RECORDS SHOWN
##########
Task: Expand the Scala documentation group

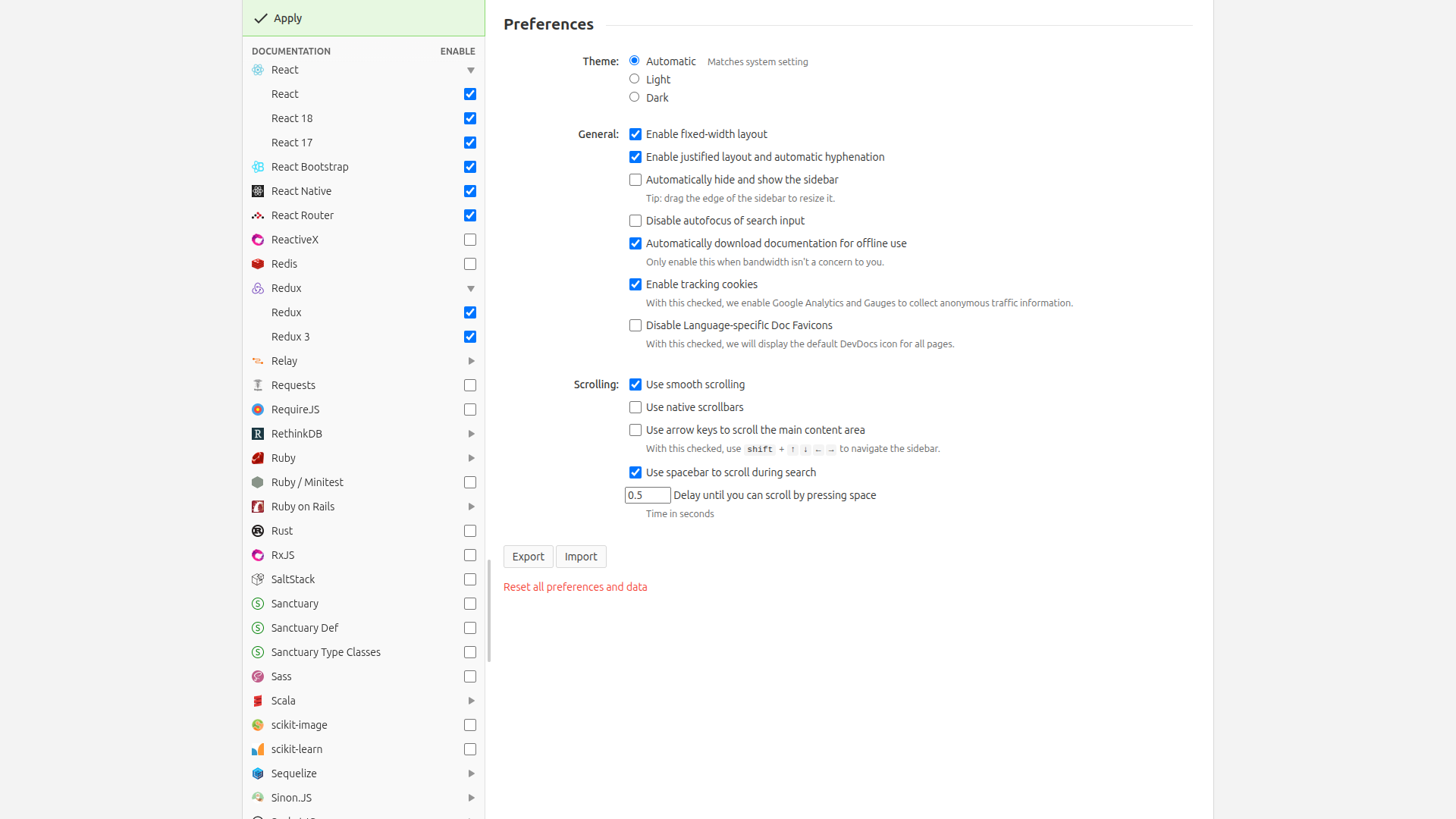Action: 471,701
##########
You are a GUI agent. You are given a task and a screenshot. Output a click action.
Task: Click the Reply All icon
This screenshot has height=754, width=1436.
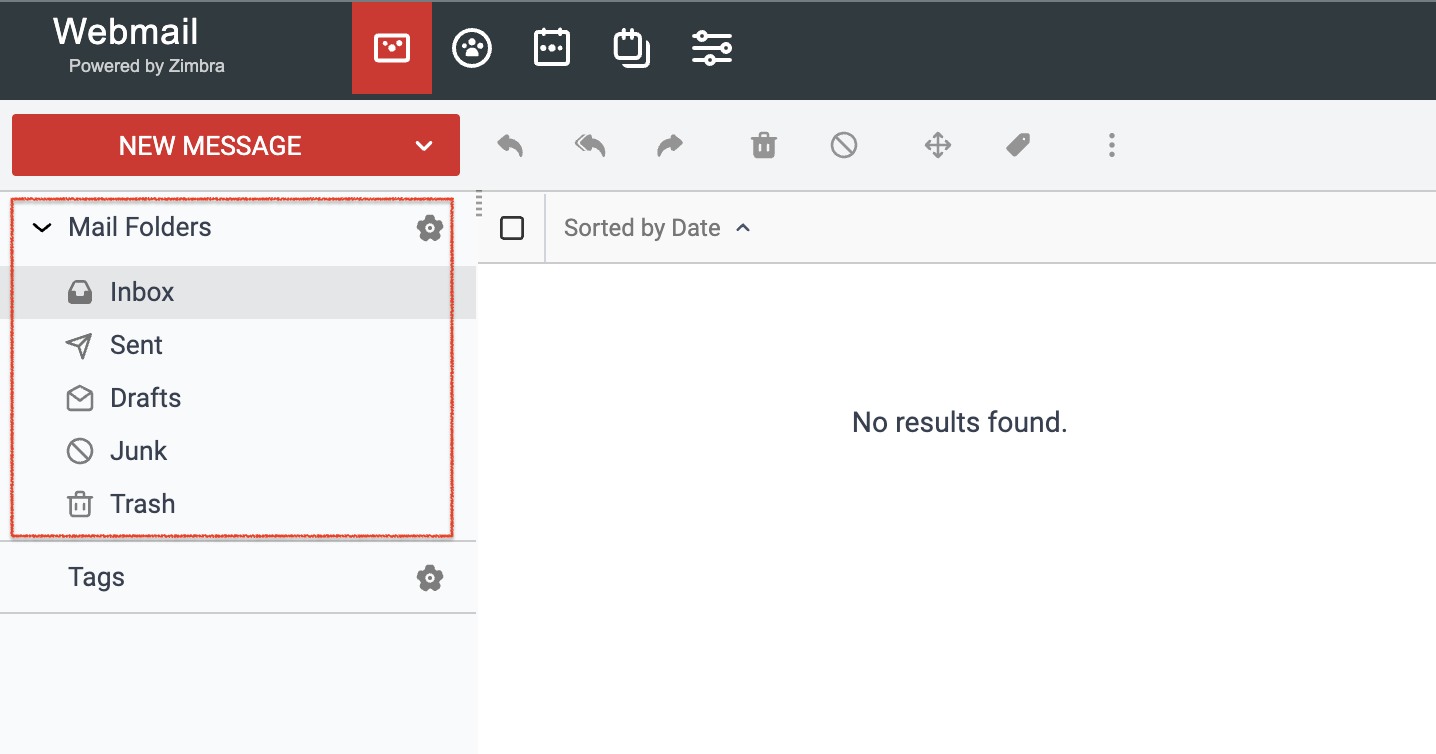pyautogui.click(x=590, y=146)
##########
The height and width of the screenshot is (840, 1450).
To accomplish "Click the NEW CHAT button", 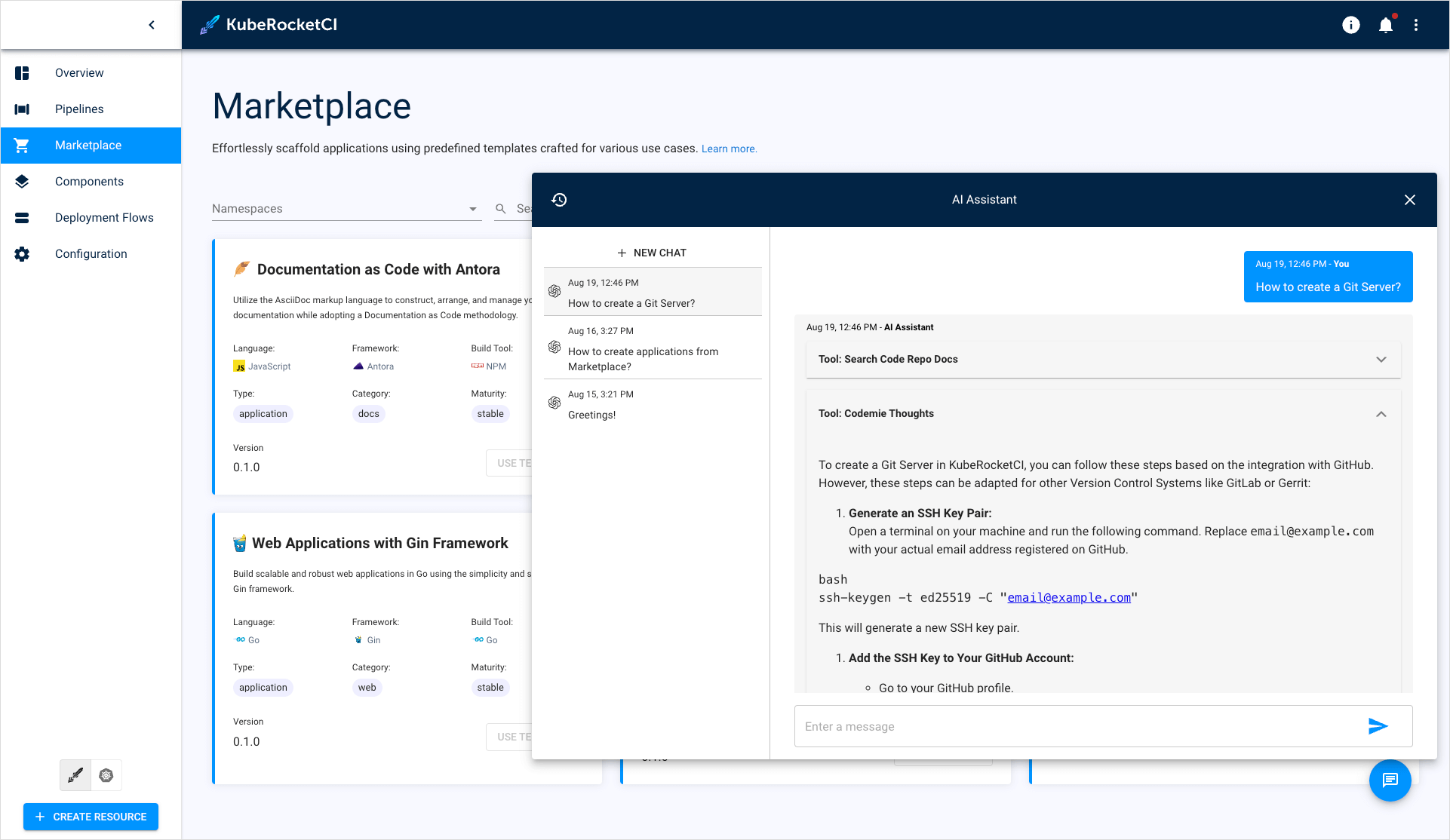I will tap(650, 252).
##########
EXERCISE OBJECTIVE
Starting with the line containing "You are a GUI" and going on through the line containing "pyautogui.click(x=590, y=146)", write those lines out again, requests included, with every click coordinate in the answers raised by 143. Leave out the pictures.

OUTPUT OF THE EXERCISE
You are a GUI agent. You are given a task and a screenshot. Output a click action.
Task: Click the Reply All icon
This screenshot has height=754, width=1436.
pyautogui.click(x=733, y=289)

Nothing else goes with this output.